Revolution in the Air
By M. J. Heale
This fascinating book provides a major service in surveying in dizzying detail the course of Marxist-Leninist groups in the United States since the 1960s. Their popular followings, of course, were small, and for this reason they have received little notice in major newspapers or mainstream histories. But the author, an activist himself, confidently charts the splits, mergers, regroupings and demises of an array of organizations from the El Comite-MINP to the Revolutionary Workers League. His principal sources are the printed documents generated by these groups, augmented by his own informed memory.

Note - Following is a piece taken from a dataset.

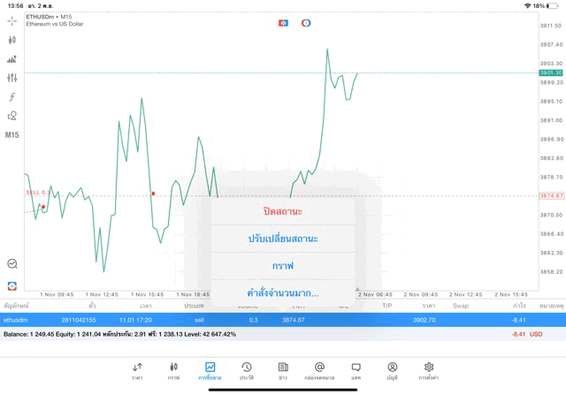Open the mailbox @ tab
The height and width of the screenshot is (395, 566).
319,369
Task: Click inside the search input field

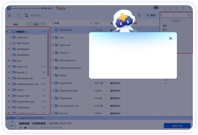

The story effectively begins in 1968, with the domestic unrest intensified in part by the Tet offensive, which suggested the vulnerability of the United States, and in part by the assassinations of Martin Luther King and Robert Kennedy and the imposition of Hubert Humphrey on the 1968 Chicago Democratic Convention, which suggested the hopelessness of reform from within. A new generation of revolutionaries arrayed themselves against ‘the system’ and took inspiration from Marxist movements in the third world, especially Mao’s China. Elbaum takes exception to the view that the New Left began well but later degenerated into irrationality and violence. The ‘good sixties/bad sixties’ thesis, he argues, focuses too much on white middle-class radicals, and he impressively documents the importance of racial and other minority groups in the revolutionary fervour of the early 1970s.
He also skillfully explains why Marxist-Leninism had such an appeal for radicals at that time. None the less, he ultimately concedes that the New Communist Movement was unrealistic in its assessment of the conditions it faced, which after all was one of the charges of its critics. The book is revealing on the convulsions experienced by the various revolutionary groups as a consequence of their tendency to look to China for ideological reassurance. When the Sino-Soviet split occasioned China to align with the United States in some international situations and when the Chinese leadership renounced the Cultural Revolution immense difficulties were caused for these radicals, ultimately compounded by the Tienanmen Square massacre. The collapse of the Soviet Union further discredited the socialist project, and by the mid-1990s little was left of the revolutionary groups that had sprung out of sixties excitements. But for a generation thousands of Americans had shown courage and idealism (if too much dogmatic rigidity) in attempting to find an alternative to the racism and militarism of a business civilization.
- J. Heale is a professor of American history at Lancaster University in Great Britain.